■ WHAT TO DO: Each line in the entries that has the word "Share" has to be copied.

(Stored records)
----

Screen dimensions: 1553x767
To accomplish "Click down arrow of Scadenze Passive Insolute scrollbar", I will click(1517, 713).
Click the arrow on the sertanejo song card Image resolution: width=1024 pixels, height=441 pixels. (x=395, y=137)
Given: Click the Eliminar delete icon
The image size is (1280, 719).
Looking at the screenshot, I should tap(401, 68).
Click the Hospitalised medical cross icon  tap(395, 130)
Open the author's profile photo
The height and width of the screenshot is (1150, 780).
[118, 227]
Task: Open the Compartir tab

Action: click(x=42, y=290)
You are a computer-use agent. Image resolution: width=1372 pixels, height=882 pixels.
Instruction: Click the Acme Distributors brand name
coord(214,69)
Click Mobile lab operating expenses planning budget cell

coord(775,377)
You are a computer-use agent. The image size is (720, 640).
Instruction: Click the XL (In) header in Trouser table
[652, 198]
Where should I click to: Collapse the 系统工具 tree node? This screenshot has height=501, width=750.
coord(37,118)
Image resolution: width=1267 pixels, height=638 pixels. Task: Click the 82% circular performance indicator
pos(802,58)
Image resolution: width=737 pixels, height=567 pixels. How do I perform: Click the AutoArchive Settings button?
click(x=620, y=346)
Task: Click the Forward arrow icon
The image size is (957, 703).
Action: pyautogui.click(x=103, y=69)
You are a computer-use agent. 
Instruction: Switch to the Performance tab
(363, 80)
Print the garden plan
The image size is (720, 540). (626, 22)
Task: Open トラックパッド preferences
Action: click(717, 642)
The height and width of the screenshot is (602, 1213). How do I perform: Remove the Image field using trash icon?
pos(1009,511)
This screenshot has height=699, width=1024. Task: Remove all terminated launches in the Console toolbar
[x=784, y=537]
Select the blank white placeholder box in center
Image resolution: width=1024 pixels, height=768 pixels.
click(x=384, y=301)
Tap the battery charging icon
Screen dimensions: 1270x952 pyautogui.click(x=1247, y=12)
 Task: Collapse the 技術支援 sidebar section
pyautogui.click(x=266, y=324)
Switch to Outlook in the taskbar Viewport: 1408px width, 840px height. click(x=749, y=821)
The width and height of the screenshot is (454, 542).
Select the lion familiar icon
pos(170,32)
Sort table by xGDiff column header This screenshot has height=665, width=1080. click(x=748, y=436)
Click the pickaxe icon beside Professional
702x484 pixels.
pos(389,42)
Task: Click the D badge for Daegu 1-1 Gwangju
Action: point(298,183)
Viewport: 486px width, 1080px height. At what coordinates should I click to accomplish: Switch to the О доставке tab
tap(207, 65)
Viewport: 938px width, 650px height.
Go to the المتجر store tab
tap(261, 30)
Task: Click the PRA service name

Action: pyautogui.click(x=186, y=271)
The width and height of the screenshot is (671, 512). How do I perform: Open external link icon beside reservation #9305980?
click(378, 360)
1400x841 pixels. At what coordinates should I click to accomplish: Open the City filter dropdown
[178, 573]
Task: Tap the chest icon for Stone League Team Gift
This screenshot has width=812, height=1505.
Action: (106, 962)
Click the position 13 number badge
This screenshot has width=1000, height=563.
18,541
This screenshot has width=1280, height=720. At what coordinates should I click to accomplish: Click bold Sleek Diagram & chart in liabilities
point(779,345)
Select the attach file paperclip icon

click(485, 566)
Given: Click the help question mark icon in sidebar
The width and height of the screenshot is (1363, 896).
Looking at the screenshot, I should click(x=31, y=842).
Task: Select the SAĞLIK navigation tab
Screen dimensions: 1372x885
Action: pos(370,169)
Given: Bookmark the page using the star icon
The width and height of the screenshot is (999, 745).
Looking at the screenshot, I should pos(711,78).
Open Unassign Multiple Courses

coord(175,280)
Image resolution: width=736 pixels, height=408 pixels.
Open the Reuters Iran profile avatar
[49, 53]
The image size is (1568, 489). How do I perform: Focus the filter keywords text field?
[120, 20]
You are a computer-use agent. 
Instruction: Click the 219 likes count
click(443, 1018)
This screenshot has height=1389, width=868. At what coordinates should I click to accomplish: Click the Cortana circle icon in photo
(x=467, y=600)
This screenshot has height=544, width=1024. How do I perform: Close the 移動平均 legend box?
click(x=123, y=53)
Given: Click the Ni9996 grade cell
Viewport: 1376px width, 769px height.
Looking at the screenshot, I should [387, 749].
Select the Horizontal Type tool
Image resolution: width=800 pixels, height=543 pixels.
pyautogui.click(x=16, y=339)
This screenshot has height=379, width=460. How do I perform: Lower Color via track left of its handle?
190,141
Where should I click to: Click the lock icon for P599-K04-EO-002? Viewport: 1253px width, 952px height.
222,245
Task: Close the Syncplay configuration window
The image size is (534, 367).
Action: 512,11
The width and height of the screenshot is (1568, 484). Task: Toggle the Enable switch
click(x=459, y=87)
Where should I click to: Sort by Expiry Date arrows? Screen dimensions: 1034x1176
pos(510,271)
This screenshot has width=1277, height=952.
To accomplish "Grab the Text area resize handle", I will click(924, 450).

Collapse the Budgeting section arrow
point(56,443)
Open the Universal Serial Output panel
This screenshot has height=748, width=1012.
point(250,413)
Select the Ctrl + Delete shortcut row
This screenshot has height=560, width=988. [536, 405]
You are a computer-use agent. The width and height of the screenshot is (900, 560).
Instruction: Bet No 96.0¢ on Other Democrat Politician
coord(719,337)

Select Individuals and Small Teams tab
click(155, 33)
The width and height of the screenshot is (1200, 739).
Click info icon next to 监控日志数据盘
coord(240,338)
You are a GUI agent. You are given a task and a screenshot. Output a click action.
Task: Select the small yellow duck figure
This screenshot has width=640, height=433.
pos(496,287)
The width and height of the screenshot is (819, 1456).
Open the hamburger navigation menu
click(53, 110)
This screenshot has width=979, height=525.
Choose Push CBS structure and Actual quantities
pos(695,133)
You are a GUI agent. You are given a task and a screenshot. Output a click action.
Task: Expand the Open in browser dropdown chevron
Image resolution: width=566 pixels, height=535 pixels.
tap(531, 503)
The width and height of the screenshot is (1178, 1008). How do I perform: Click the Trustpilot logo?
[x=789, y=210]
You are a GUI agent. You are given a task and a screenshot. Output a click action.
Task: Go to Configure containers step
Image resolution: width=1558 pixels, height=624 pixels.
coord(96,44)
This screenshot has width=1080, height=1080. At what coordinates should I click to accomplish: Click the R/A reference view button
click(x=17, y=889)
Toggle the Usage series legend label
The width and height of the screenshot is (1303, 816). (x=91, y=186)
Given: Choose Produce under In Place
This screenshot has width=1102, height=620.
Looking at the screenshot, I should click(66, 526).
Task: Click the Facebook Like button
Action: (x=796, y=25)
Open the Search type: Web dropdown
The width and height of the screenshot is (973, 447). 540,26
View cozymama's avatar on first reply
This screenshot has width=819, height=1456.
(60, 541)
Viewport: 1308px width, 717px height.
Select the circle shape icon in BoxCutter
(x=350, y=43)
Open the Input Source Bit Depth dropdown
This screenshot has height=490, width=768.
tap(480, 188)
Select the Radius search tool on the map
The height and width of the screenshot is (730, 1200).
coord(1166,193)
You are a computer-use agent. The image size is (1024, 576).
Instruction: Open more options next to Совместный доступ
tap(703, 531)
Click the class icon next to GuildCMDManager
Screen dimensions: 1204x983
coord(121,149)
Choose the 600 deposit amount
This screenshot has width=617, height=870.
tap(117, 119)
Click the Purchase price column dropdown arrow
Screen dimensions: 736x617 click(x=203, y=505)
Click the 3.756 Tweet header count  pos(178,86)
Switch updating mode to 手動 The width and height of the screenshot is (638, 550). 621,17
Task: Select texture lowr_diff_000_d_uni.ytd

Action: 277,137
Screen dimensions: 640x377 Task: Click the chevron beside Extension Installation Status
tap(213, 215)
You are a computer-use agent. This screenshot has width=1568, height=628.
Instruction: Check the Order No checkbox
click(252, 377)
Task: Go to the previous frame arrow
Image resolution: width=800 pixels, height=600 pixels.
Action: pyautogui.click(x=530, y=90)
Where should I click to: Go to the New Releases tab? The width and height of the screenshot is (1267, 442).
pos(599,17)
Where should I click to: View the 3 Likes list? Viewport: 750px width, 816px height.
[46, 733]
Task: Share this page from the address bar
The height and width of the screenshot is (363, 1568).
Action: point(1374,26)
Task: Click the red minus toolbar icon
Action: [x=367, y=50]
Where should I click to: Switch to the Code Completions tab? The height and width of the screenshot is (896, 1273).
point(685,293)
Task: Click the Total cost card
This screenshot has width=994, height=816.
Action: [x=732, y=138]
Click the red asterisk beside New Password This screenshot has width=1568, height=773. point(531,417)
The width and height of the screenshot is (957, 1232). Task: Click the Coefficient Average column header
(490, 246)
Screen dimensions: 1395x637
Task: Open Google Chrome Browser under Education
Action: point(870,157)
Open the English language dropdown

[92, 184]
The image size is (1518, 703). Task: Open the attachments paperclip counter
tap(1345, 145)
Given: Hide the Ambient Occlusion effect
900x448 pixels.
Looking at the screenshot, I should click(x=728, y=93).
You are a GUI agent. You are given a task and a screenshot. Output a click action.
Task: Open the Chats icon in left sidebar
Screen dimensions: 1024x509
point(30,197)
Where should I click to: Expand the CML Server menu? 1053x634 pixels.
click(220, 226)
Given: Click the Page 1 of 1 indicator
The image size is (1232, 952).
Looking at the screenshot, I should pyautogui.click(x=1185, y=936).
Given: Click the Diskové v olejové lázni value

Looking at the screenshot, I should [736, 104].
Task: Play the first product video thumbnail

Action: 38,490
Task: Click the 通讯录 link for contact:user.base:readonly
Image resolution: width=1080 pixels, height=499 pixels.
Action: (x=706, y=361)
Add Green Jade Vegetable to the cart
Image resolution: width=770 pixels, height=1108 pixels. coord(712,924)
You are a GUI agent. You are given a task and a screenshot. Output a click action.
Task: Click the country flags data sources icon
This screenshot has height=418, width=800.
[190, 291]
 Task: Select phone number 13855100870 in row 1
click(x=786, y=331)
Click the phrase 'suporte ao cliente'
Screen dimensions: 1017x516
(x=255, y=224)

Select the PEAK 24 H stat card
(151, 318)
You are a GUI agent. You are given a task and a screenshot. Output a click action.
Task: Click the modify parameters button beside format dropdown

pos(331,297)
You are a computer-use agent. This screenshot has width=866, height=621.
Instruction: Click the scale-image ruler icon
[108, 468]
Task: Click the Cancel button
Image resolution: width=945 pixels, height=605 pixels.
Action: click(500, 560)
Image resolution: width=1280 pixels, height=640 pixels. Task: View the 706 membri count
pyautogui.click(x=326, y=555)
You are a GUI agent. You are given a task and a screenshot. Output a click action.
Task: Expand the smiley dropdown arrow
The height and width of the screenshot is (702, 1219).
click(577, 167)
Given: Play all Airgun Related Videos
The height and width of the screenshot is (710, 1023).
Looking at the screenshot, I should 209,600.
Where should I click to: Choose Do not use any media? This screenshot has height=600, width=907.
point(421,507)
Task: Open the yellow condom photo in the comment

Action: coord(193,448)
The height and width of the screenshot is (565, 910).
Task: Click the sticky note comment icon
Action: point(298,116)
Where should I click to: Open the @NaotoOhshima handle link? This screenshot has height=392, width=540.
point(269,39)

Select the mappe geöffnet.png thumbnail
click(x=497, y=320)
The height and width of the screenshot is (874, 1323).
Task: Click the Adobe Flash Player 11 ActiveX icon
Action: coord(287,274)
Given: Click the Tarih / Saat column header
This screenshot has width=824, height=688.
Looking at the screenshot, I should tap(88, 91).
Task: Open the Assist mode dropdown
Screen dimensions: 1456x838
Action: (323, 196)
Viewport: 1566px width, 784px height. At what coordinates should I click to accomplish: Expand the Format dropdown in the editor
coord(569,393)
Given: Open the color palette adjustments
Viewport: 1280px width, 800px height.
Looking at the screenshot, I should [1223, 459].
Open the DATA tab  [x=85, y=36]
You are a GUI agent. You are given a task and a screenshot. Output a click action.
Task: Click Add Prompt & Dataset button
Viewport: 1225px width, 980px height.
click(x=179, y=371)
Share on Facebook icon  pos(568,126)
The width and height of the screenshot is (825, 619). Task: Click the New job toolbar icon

----

■ ANSWER TO THE PROBLEM:
Task: Share this page from the address bar
Share on Facebook icon  pos(568,126)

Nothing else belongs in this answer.